NNPC Limited Financial Statement Concern
While the financial statements of NNPC limited for 2022 have yet to be fully published, ideally, the company should make enough money, more than the subsidy figure for a year, to cover the subsidy cost adequately. In simpler terms, if the subsidy expenditure for 2022 is N10, NNPC limited should make more than N10 as revenue to cover its running costs and subsidy, which is recorded as under-recovery in its books.
A review of the January to July NNPC limited FAAC reports, however, offers little hope. In the seven-month period of January to July, NNPC limited posted gross revenue of N2.836 trillion (gross revenue is the money made by an organisation before the deduction of expenses); the company, however, used 72% of its gross revenue to cover subsidy (under-recovery).

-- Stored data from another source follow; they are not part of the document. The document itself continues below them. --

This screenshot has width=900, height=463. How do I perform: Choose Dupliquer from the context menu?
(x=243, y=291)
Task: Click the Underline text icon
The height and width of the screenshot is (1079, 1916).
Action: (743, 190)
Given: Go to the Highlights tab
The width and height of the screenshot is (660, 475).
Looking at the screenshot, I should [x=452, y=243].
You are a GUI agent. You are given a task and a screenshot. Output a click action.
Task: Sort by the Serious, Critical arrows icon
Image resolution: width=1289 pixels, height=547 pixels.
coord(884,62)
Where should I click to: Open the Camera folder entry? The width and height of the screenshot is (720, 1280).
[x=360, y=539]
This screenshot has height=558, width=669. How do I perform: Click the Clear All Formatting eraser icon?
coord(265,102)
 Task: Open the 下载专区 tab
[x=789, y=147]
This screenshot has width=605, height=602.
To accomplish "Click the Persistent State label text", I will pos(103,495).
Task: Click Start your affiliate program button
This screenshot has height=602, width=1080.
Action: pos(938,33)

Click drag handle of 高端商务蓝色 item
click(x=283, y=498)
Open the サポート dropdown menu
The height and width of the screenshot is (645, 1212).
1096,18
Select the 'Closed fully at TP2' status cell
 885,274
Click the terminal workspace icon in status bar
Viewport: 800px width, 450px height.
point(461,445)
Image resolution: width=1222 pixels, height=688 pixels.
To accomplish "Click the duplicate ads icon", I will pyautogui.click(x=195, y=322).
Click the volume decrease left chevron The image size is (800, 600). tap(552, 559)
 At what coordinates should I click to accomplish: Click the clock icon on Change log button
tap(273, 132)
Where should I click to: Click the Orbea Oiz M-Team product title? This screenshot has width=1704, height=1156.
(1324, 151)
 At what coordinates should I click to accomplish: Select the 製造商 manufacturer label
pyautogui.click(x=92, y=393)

This means that it made no profit after other deductions, which may question the ability of NNPC limited to sustain subsidy payments bearing in its own operational cost and may explain financial issues that come with subsidy payment.
Put simply, the higher the crude oil price and dollar-to-naira rate, the higher the landing cost of refined petroleum per litre. The country subsidises the price of petrol to cushion the impact of such landing costs and to ensure that every Nigerian pays a uniform amount for a litre of petrol.
These factors on subsidy bills and dollar-to-naira variations play a massive role in Nigeria’s ability to sell petroleum at an official rate and the ability of the government to meet its obligation to petroleum marketers.
Already, the Major Oil Marketers Association of Nigeria has been quoted as stating that “The major cause is the shortage and high (US Dollar) costs of daughter’s vessels for ferrying product from mother vessels to depots along the coast,” MOMAN said.
The marketers said the fuel queues are caused by exceptionally high demand and bottlenecks in the fuel distribution chain.